The upsides to having a broken arm? Constant affection and worrying from his friends, being the center of attention, and Thomas finally being blamed for Alexander's life difficulties. The downsides to having a broken arm? He could only write with one hand, and no one was letting him be alone for more than five minutes, because it is a well-known fact that Hurricane Alex doesn't stop causing disaster for himself.

This is what led Alex to his final confrontation with the Stairs From Hell, but this time, it wasn't alone.

That morning, John was on Caring For Alex Duty. It was Sunday, everyone else was out, and the inseparable friends had just completed all their urgent and important work. Few words were shared between them, because when you're that close, it's enough to just be in the company of the other. They decided a movie was in order.

"I'll get the snacks, you choose the movie," John offered.

"Deal."

There aren't many words to explain what happens next. Being the dumbasses that they are, they both ran for the stairs. Forgetting they were intended for careful, one-person use, Alex and John tripped into each other. In the quick fall, John wrapped his arms around his best friend, ever the protector, while Alexander fumbled (with his good arm) for the balustrade.

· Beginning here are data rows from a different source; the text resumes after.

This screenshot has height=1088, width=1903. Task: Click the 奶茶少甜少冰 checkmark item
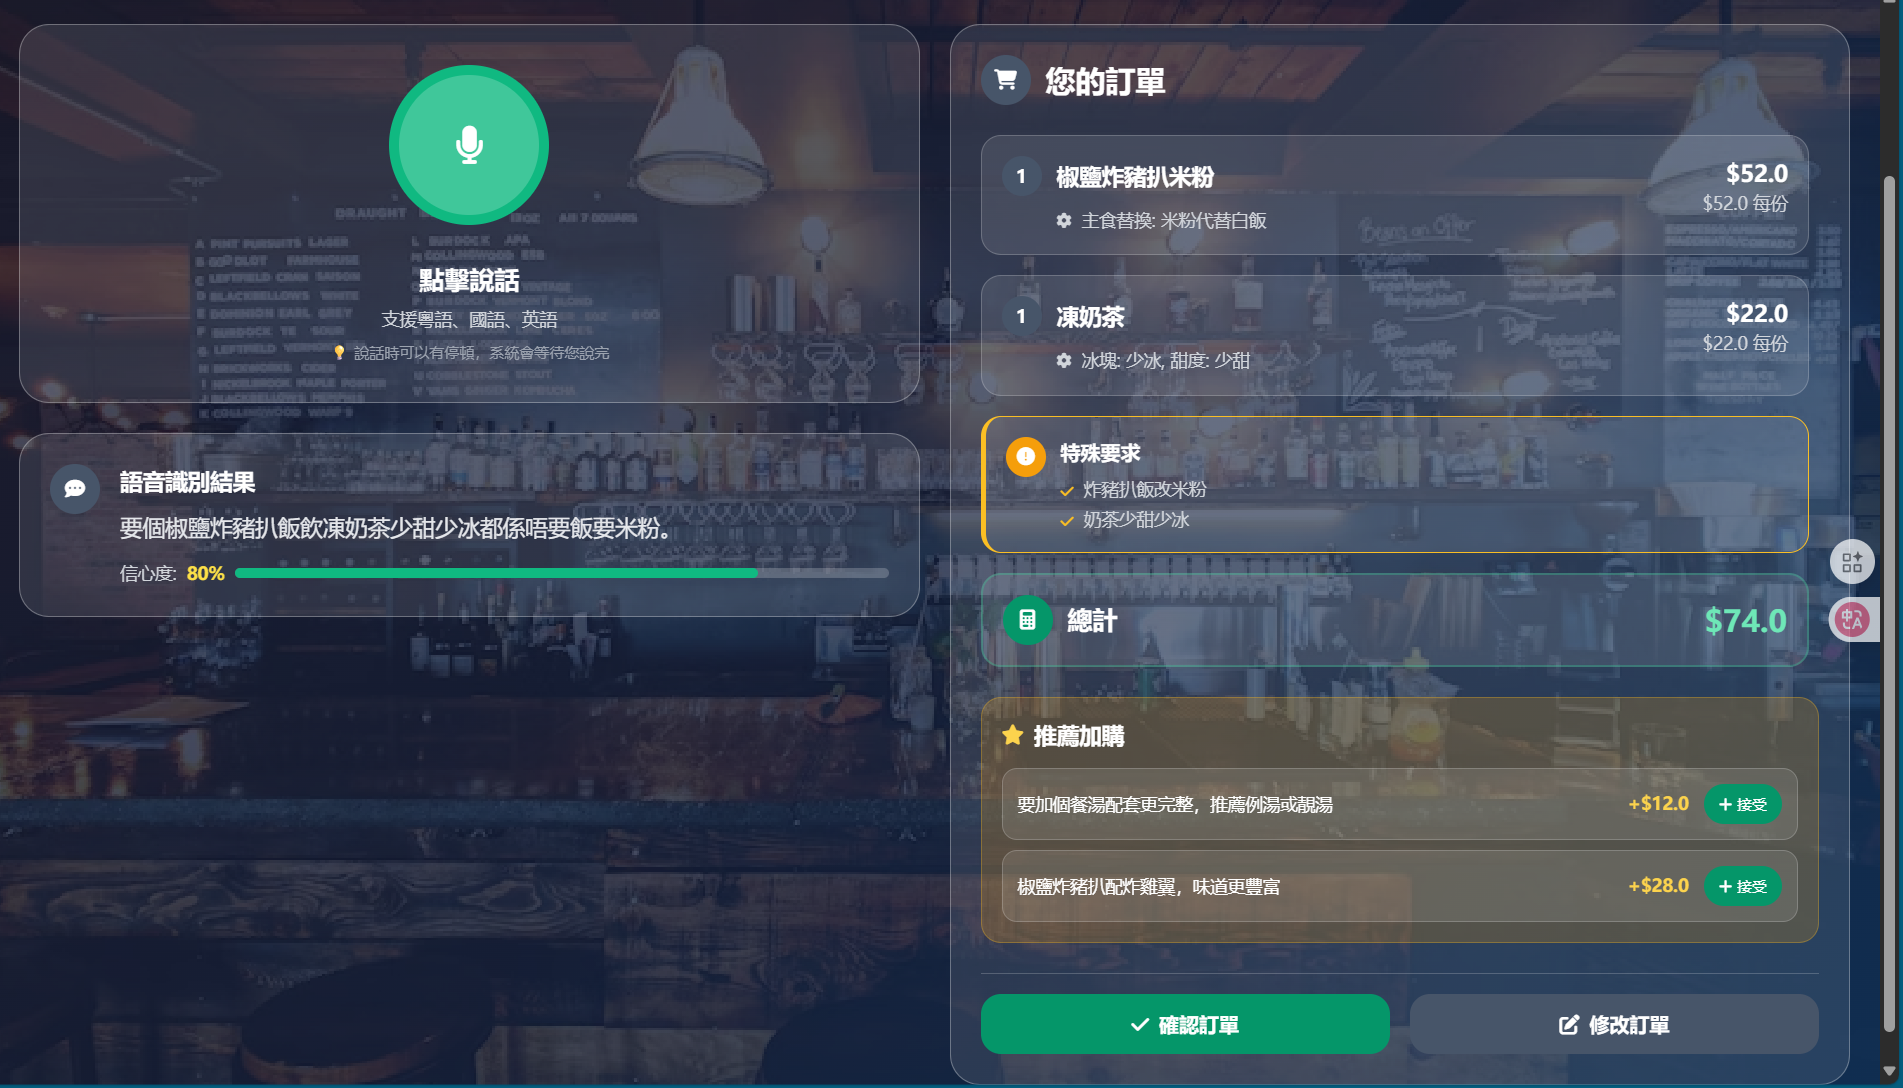tap(1124, 520)
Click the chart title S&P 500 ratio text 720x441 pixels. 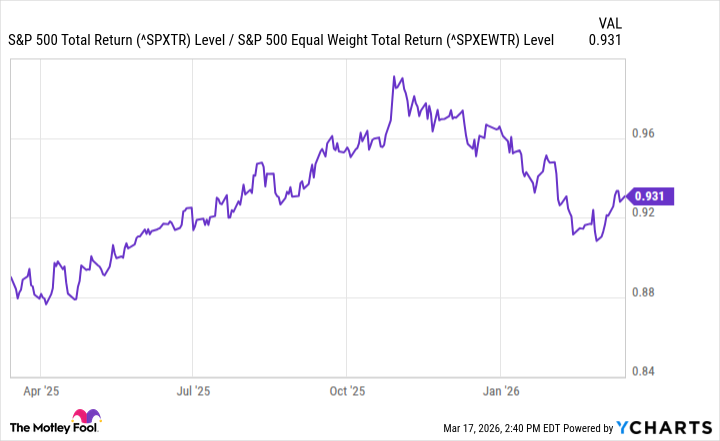click(x=281, y=41)
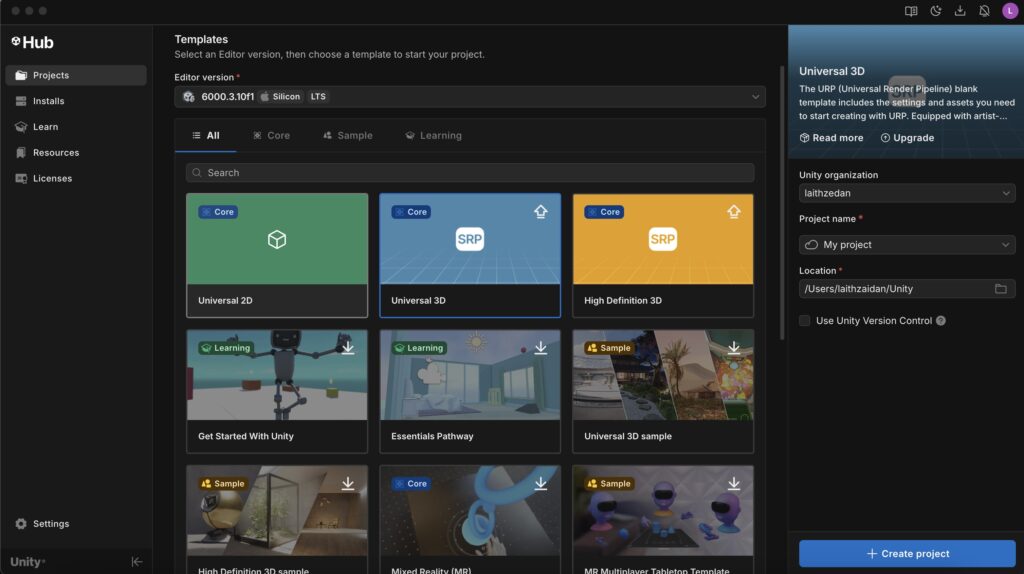Switch to the Core templates tab
Viewport: 1024px width, 574px height.
[271, 136]
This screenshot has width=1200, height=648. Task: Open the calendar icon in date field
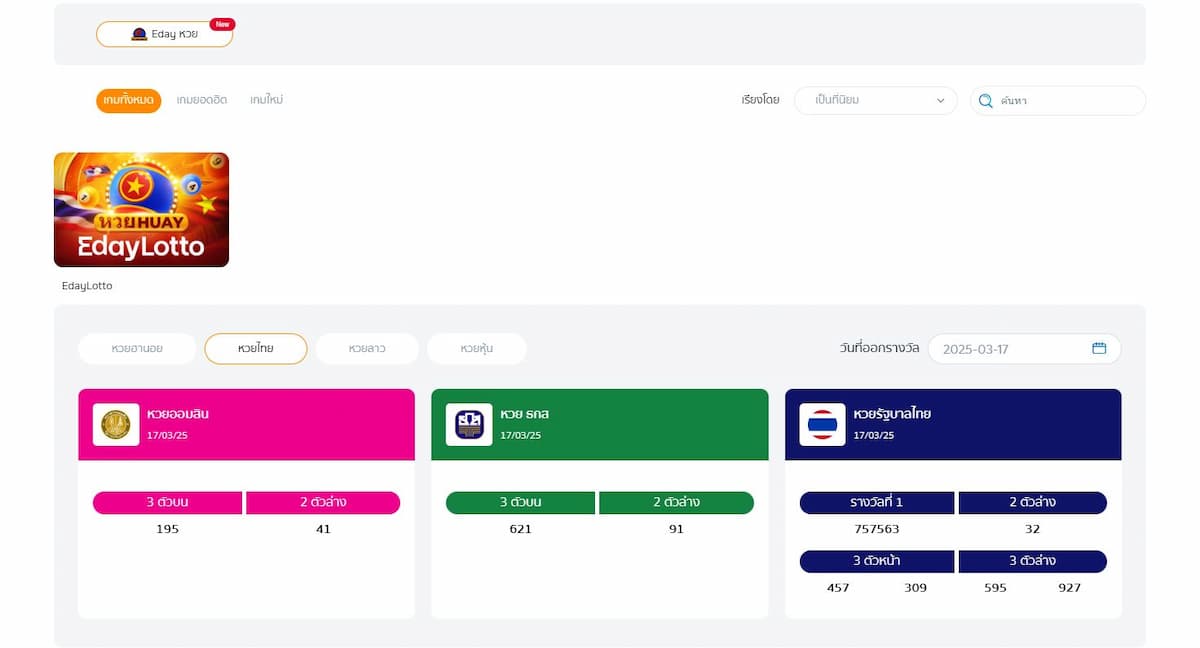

All in all, it was definitely less painful than the arm-breaking incident, and probably Alex's most comfortable landing. The only problem (not really a problem) was that Alexander had landed on top of John. After their hearts slowed down to a reasonable pace, eyes met, heartbeats spiking again. Alex's brain had short-circuited; all that was going on in there was screaming. So his emotions carried him down to meet John's lips, and they kissed. This was no curse. It was a blessing.

For the first time in recent memory, Alexander Hamilton didn't hate the stairs.